- [EXERCISE DIRECTIONS]: Locate each line in the entries below that contains the string "more" (case-sensitive match), and copy every such line in full.

- [INPUT ROWS]:
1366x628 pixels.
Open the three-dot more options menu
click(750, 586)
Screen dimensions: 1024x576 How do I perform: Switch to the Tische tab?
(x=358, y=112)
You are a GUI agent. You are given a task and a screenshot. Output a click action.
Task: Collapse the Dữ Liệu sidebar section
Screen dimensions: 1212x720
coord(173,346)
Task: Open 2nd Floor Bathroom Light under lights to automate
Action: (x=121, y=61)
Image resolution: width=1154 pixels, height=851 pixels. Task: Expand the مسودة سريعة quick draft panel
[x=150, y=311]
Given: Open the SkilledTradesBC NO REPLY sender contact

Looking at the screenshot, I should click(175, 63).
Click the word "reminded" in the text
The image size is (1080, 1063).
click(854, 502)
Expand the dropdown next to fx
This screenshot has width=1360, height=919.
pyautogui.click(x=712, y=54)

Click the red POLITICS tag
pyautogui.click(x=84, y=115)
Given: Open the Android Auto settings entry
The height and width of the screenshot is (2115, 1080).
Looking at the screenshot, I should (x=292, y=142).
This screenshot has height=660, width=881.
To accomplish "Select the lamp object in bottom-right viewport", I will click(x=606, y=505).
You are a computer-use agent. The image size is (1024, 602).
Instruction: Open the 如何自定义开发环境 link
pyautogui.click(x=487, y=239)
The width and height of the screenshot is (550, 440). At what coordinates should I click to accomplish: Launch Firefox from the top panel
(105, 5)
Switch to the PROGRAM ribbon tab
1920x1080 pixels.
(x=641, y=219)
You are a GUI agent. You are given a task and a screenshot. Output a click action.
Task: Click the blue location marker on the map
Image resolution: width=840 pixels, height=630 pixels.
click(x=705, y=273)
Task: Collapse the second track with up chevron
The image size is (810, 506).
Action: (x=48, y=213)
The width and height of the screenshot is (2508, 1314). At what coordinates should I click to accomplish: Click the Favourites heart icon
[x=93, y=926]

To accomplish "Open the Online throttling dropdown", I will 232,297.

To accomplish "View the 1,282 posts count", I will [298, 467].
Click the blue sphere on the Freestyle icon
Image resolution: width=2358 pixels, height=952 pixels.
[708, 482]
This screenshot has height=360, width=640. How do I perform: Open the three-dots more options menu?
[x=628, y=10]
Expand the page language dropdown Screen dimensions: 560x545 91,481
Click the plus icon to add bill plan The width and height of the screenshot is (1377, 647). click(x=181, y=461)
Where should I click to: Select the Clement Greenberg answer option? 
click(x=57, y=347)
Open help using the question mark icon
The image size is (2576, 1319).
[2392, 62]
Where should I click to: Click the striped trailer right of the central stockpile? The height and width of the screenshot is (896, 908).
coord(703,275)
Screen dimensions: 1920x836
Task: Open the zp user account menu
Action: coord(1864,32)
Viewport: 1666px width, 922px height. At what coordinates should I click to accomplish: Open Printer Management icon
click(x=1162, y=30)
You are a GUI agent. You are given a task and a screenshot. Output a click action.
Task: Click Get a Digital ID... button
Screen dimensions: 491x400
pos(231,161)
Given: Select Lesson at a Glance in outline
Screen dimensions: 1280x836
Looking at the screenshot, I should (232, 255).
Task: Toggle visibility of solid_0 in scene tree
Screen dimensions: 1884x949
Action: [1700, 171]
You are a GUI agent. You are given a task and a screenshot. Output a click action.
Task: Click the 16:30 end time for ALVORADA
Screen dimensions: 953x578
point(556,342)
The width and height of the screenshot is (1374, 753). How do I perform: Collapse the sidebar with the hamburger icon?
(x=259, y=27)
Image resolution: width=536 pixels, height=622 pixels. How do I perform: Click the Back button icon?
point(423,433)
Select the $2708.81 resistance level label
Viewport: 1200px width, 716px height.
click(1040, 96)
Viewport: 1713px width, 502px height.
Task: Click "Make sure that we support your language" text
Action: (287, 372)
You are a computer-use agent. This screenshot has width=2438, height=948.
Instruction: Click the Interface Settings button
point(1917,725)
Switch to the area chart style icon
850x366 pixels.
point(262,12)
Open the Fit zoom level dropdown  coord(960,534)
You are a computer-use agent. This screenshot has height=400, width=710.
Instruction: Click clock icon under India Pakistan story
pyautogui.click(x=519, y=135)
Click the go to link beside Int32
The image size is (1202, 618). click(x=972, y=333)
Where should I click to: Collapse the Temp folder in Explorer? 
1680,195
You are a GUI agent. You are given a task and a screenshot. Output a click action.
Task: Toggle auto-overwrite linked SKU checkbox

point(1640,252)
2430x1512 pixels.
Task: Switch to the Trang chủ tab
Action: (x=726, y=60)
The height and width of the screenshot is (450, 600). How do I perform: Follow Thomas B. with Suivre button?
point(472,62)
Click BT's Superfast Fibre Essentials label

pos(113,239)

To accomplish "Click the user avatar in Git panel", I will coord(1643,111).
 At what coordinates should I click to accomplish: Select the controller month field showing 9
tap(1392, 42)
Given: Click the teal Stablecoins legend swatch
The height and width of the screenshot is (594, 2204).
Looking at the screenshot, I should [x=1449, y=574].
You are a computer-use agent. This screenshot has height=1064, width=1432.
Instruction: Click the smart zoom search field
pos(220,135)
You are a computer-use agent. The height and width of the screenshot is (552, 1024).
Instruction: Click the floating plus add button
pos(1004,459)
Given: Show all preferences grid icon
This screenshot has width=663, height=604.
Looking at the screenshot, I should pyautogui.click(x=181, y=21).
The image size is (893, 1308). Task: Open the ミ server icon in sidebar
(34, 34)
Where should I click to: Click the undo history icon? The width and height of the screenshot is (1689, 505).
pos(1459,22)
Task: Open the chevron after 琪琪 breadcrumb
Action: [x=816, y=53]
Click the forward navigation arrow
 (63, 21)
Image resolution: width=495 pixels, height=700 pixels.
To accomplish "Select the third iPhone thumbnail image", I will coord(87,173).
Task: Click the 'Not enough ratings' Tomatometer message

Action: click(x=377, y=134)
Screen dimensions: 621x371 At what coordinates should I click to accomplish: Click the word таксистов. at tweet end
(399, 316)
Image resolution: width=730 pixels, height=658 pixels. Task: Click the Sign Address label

- [EXPECTED ANSWER]:
Open the three-dot more options menu
This screenshot has height=360, width=640. How do I perform: Open the three-dots more options menu?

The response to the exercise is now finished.